Outrora uma das nações mais ricas e pujantes do mundo, ela encontra-se, literalmente, à beira do colapso: inflação nos últimos 12 meses já superando 60%, juros anuais a mais de 50%, dólar na cotação recorde de 280 pesos, quase 50% da população vivendo abaixo da linha da pobreza, desemprego crescendo em ritmo galopante, empresas fechando as portas, produção agropecuária e industrial em franco declínio e, como se não bastasse, o presidente Alberto Fernández em crescente rota de colisão com sua vice Cristina Kirchner, o que, aliás, já era mais do que esperado.
Mesmo tendo falhado todas as receitas populistas de gastos desenfreados do dinheiro público aplicadas nas últimas duas décadas para tentar conter uma crise que só vem se agravando, o governo esquerdista da dupla peronista persiste colocando em prática as fórmulas desastrosas do socialismo que nunca deram certo por lá e nem no resto do planeta, além de influenciar políticos brasileiros irresponsáveis, aliados ideológicos, a terem as mesmas ideias de jerico.
Um projeto de lei apresentado por deputados federais do PT, copiado de medida similar em vigor no país vizinho, propõe a criação de um imposto para frear o que seria uma “compulsão exportadora” de alimentos do Brasil em relação a itens como soja, milho, arroz e carnes.
O mau exemplo que os petistas querem seguir é o tributo denominado “retenciones”, que obriga o produtor argentino de soja, por exemplo, a pagar uma taxa de exportação de 33%.
No setor de proteína animal, para “estimular” a produção e supostamente garantir o abastecimento interno, o governo proibiu as exportações de sete tipos de corte de carne até o final de 2023.
Um estudo da Fundação Agropecuária para o Desenvolvimento da Argentina (Fada), de março deste ano, aponta que de cada 100 pesos de receita gerados no campo, a Casa Rosada já embolsa 65 em impostos.
Em algumas regiões, a pesada carga tributária criou um cenário de terras ociosas.
Mais de 70% dos campos são cultivados mediante contratos de arrendamento – ou seja, o empreendedor tem que tirar o imposto, o custo de produção e o valor do arrendamento antes de contabilizar qualquer lucro.
Feitas as contas, muitos preferem nem plantar.
Como assinala a engenheira-agrônoma argentina Paulina Lescano, “o objetivo declarado pelo presidente Fernández era evitar o aumento do preço dos alimentos, mas a verdade é que até agora isso nunca aconteceu.
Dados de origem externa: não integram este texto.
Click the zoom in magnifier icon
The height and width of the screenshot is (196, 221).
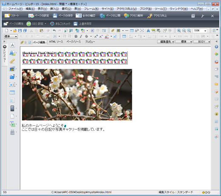(179, 31)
O que se conseguiu foi baixar o preço pago ao produtor. E o governo encontrou uma maneira bárbara de arrecadar imposto. É fácil de cobrar, é automático. Vendeu ao exterior, o imposto já entra no caixa”.
Ela aponta que a dependência do estado argentino das “retenciones” chegou a tal ponto que, hoje, 11% de toda a arrecadação federal vêm dos impostos de exportação. Mas isso tem seu preço.
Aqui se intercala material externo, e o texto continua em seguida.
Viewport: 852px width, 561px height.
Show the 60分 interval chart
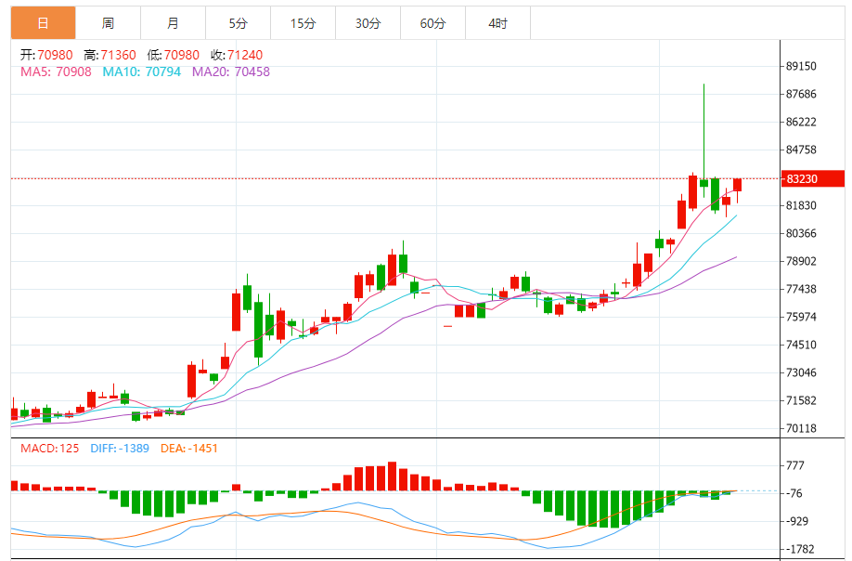click(433, 23)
“Nenhum segmento da economia suporta um sócio que chega e tira 33% do faturamento. A Argentina já chegou a plantar 22 milhões de hectares de soja, mas hoje está com 16 milhões. Vai ficando só com as áreas de maior produtividade e onde não tem arrendamento. No passado, o Brasil produzia o equivalente em grãos a uma Argentina e meia. Hoje já produzimos três vezes mais. Se adotarmos essa política tributária por aqui, em duas safras você quebra o segmento. Em cinco anos passaríamos de um gigante de exportação para um importador de alimentos para matar a fome do povo”, alerta o consultor brasileiro Vlamir Brandalizze.
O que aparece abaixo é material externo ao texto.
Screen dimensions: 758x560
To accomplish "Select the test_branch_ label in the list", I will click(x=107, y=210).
Se o efeito pode ser tão acentuado na economia brasileira, como explicar que os argentinos têm suportado por tanto tempo? “Porque eles estão perto dos portos, o custo de logística é mais baixo que o nosso e os solos são bem melhores. A Argentina consegue quebrar mais lentamente do que o Brasil”, pontua Brandalizze.
Na produção de carnes, o mercado se deprimiu a tal ponto que os “hermanos”, grandes fornecedores mundiais da proteína, passaram de exportadores a importadores. Milhares de produtores acabaram vendendo suas matrizes, porque já não estava mais dando lucro.
Em suma, nem as letras mais trágicas cantadas nos tangos portenhos poderiam a descrever a triste realidade vivida pelos argentinos.
O pior é que eles não têm nem o direito de reclamar: foi a escolha que fizeram.
Espera-se que os eleitores brasileiros sejam mais sábios.